MHC genes, which code for proteins responsible for presenting pathogen-derived antigens to the host immune system, show remarkable copy-number variation both between and within species. However, the evolutionary forces driving this variation are poorly understood. Here, we use computer simulations to investigate whether evolution of the number of MHC variants in the genome can be shaped by the number of pathogen species the host population encounters (pathogen richness). Our model assumed that while increasing a range of pathogens recognised, expressing additional MHC variants also incurs costs such as an increased risk of autoimmunity. We found that pathogen richness selected for high MHC copy number only when the costs were low. Furthermore, the shape of the association was modified by the rate of pathogen evolution, with faster pathogen mutation rates selecting for increased host MHC copy number, but only when pathogen richness was low to moderate. Thus, taking into account factors other than pathogen richness may help explain wide variation between vertebrate species in the number of MHC genes. Within population, variation in the number of unique MHC variants carried by individuals (INV) was observed under most parameter combinations, except at low pathogen richness. This variance gave rise to positive correlations between INV and host immunocompetence (proportion of pathogens recognised). However, within-population variation in host immunocompetence declined with pathogen richness. Thus, counterintuitively, pathogens can contribute more to genetic variance for host fitness in species exposed to fewer pathogen species, with consequences to predictions from "Hamilton-Zuk" theory of sexual selection.

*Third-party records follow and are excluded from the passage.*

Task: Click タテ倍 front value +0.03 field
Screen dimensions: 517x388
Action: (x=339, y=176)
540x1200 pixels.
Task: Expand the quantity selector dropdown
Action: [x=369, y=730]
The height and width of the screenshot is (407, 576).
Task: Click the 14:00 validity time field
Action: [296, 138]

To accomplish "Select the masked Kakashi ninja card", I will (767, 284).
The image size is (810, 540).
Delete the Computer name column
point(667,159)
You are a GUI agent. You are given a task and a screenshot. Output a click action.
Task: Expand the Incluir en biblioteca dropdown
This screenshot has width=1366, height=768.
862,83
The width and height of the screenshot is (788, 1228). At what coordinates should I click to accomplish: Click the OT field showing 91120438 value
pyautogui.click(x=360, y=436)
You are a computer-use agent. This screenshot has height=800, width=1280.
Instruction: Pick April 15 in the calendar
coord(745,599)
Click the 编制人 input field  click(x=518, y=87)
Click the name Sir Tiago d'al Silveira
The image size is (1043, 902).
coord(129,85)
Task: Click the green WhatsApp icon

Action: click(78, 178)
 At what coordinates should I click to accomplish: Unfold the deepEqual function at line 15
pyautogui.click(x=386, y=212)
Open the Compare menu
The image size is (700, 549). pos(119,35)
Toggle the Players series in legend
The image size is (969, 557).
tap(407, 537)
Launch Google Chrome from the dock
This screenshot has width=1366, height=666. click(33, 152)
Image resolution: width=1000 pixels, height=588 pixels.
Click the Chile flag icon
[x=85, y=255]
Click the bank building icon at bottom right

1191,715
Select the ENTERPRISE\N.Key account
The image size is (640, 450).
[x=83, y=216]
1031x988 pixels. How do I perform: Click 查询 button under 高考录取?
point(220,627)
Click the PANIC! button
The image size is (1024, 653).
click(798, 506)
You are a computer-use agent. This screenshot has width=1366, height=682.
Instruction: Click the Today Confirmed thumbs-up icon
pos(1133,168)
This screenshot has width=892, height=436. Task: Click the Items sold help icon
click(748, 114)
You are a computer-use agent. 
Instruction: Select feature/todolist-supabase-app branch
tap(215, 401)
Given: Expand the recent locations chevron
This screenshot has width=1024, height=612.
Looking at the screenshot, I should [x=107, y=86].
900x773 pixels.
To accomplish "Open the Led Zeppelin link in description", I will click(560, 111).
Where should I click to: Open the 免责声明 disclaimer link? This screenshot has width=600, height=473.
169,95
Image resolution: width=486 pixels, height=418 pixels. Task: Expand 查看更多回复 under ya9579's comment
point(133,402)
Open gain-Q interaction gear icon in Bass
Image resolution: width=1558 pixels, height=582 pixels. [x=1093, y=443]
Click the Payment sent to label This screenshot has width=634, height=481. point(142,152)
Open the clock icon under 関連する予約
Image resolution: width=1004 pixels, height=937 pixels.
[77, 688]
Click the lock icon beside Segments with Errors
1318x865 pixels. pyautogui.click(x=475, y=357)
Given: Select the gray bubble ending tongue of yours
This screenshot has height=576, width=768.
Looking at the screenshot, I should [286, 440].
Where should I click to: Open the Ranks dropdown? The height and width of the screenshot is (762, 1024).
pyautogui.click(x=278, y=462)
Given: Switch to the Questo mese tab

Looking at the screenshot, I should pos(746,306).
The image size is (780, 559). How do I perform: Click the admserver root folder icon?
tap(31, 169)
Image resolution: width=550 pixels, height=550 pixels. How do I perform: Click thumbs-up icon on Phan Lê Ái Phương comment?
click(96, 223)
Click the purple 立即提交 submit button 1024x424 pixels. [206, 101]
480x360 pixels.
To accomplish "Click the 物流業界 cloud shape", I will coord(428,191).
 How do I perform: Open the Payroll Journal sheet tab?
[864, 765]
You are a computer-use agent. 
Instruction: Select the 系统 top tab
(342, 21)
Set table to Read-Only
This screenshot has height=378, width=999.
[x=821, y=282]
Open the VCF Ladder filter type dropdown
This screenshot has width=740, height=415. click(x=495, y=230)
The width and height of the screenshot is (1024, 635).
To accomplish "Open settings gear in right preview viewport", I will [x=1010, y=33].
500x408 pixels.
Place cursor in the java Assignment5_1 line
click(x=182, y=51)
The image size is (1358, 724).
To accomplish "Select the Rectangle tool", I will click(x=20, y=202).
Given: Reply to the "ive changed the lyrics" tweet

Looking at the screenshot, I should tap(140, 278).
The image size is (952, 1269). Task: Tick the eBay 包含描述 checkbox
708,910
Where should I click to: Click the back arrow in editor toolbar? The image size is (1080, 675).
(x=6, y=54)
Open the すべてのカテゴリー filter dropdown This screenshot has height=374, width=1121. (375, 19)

Fig 1. Relationship between the number of pathogen species and the average numbers of unique MHC variants present in a genome of a host under two penalty factors (α = 0.02; 0.08 –panels) and two pathogen mutation rates (μ_A = 10⁻⁵; 5 ∙ 10⁻⁵ –legends).

The points represent the mean of the averaged values of simulations in a given parameter set with the 95% CI of the mean (bars).

Fig 2. Relationship between the number of pathogen species and coefficient of variation (CV) in host fitness under two penalty factors (α = 0.02; 0.08) and two pathogen mutation rates (μ_A = 10⁻⁵; 5 ∙ 10⁻⁵).

The average CV fitness is normalized for the number of pathogen species and the number of pathogen generations per one host generation. The points represent the mean of the averaged values of simulations in a given parameter set with the 95% CI of the mean (bars).

Fig 3. Coefficients of regression of INV on pathogen presentation ability for various combinations of parameters.

For each simulation run we calculated the linear regression between the number of unique MHCs in individuals and the number of infections they were able to present to the immune system. Boxplots (median and quartiles) summarize the slopes of regression for each parametrization.

Fig 4. Relationship between the number of pathogen species and the average numbers of unique MHC variants present in a population under two penalty factors (α = 0.02; 0.08 –panels) and two pathogen mutation rates (μ_A = 10⁻⁵; 5 ∙ 10⁻⁵ –legends).

The points represent the mean of the averaged values of simulations in a given parameter set with the 95% CI of the mean (bars).